Text block

This is the second in a series of lively, fun, and challenging study guides illustrated by my artwork about Russian history. (The first, Introductory Study Guide is here).
In addition to being an artist, I have a Ph. D. in Russian History from the University of Michigan. My new paintings and mixed media works about Russia are collectively titled PLAYGROUND OF THE AUTOCRATS.
“Big Questions” to think about as you study:
A. Was Russia forced to expand to take over the southern steppes all the way to the Black Sea in order to protect its people from constant Tatar invasion and slave raiding?
B. Or was Russia greedily expansionist, grabbing up territory it wanted rather than needed to protect its people? Could Russia have built a single strong defensive “Great Wall of Russia” effectively enough to block all Tatar incursions, rather than multiple “Great Walls” ever farther south?
C. Might the Tatars have had other choices than slave-trading and raiding to support themselves? Why were slaves so widely used at that time, including by the Ottoman Empire?
D. Are the Tatars and Ottomans the bad guys in this saga, and the Russians the good? Is reality more complex than that, or is this a clear cut case of good vs. evil?
You won’t be able to answer these questions now. But think of them as mysteries and yourselves as detectives. As you learn more, look for clues that may help you form your own opinions.
Russia’s Military History on the Endless Steppe
If you want to understand Russia, you need to be able to picture its massive expenditure of resources and human lives – for nearly its first five centuries - to protect against invasions and slave raids across its southern steppe frontier. Russia contains the largest expanse of flat land on earth. There was very little natural protection on the vast plains between Russia and the Black Sea. In the southern grasslands, there weren’t even forests to hinder invaders. Russia therefore had to create a man-made defensive system to protect its immense open frontier. (Continued below image)

Source material
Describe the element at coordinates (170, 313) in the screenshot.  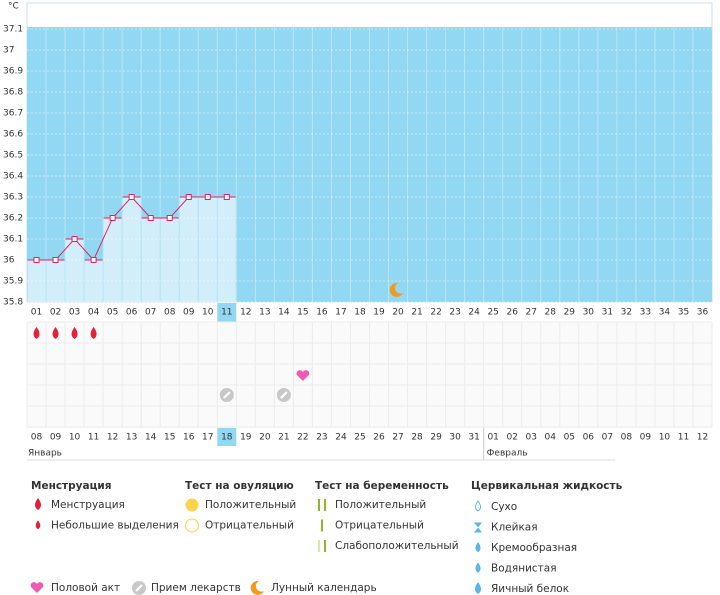
I see `x-tick-label: 08` at that location.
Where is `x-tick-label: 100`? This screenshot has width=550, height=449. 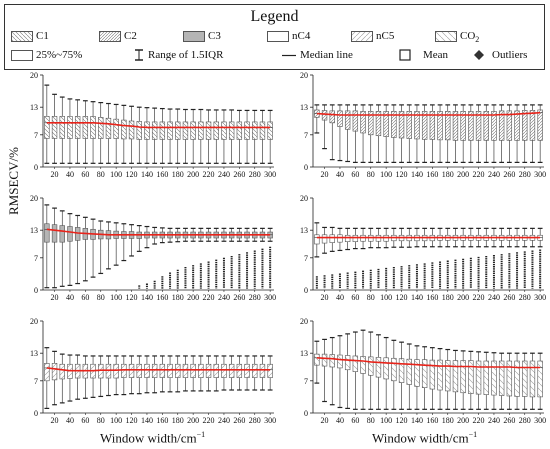 x-tick-label: 100 is located at coordinates (386, 174).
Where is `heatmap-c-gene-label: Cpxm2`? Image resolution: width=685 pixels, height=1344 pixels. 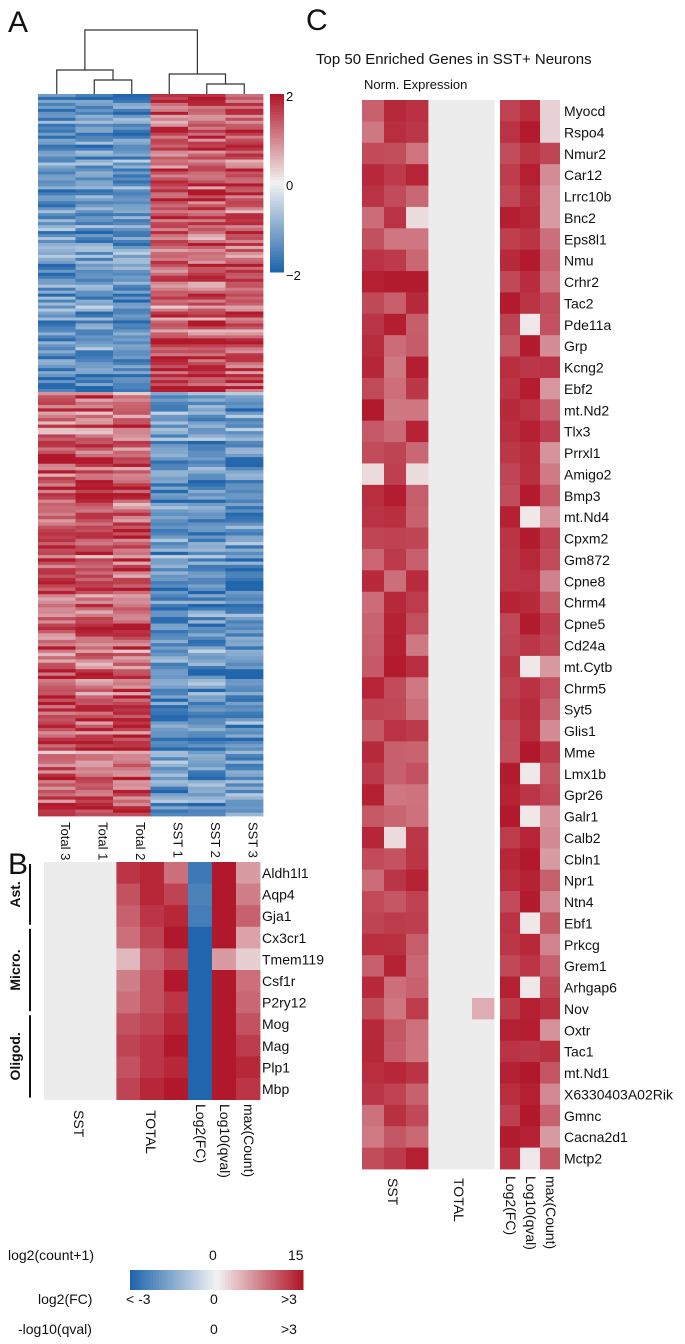
heatmap-c-gene-label: Cpxm2 is located at coordinates (586, 539).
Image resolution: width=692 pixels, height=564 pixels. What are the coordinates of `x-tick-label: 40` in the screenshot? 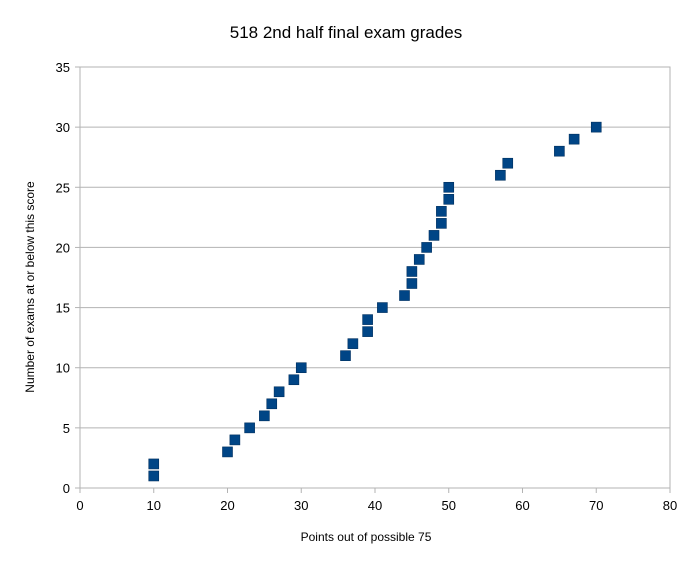 It's located at (375, 506).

Prompt A
According to the Russian history study guide, why did Russia have to build a man-made defensive system along its southern frontier? Answer in one to three sentences.
Prompt B
Continue the Russian history study guide from the point where it ends.

Task result A
Russia holds the largest expanse of flat land on earth, and the vast plains between Russia and the Black Sea offered very little natural protection. The southern grasslands did not even have forests to slow invaders. Russia therefore had to create its own defenses for that immense open frontier.

Task result B
When we envision Russia’s military history, we often think of its wars with European and Baltic nations to its west or of Russia’s rapid expansion across Siberia.
But at least as important in shaping Russia’s government and society was its southern frontier. This frontier was perhaps unique in all the world in its vast size, combined with its nomadic Tatar inhabitants who lived largely by raiding and slaving, partly to supply the powerful Ottoman Empire next door to them.
Why Have Many Westerners Paid Little Attention to Russia’s Southern Frontier?
Americans and other Westerners may tend to focus on Russia’s eastern and western wars because we identify with them. European neighbors were Western, like ourselves. And Russia’s expansion across Siberia mirrors US pioneering expansion across our own western frontier. In short, we have points of reference in our own experience for Russia’s battles with populations to its east and west. (Continued below image)
But for the US, there is no parallel to Russia’s southern border. Over half our southern limit is formed by water: the Gulfs of Mexico and California. The single country bordering our south, Mexico, was far less powerful than the Ottoman Empire and its client Tatar khanates.
So we have no point of reference for Russia’s south. It’s not easy for us to wrap our heads around the implications of the largest expanse of land on earth without natural barriers to prevent constant incursion and annual “harvesting of the steppe,” the abducting of hundreds of thousands of Slavs sold into slavery in the powerful neighboring empire (Ottoman).
Let’s try to give ourselves some points of reference to help us picture Russia’s centuries-long struggle to make its southern population safe along this vast open frontier.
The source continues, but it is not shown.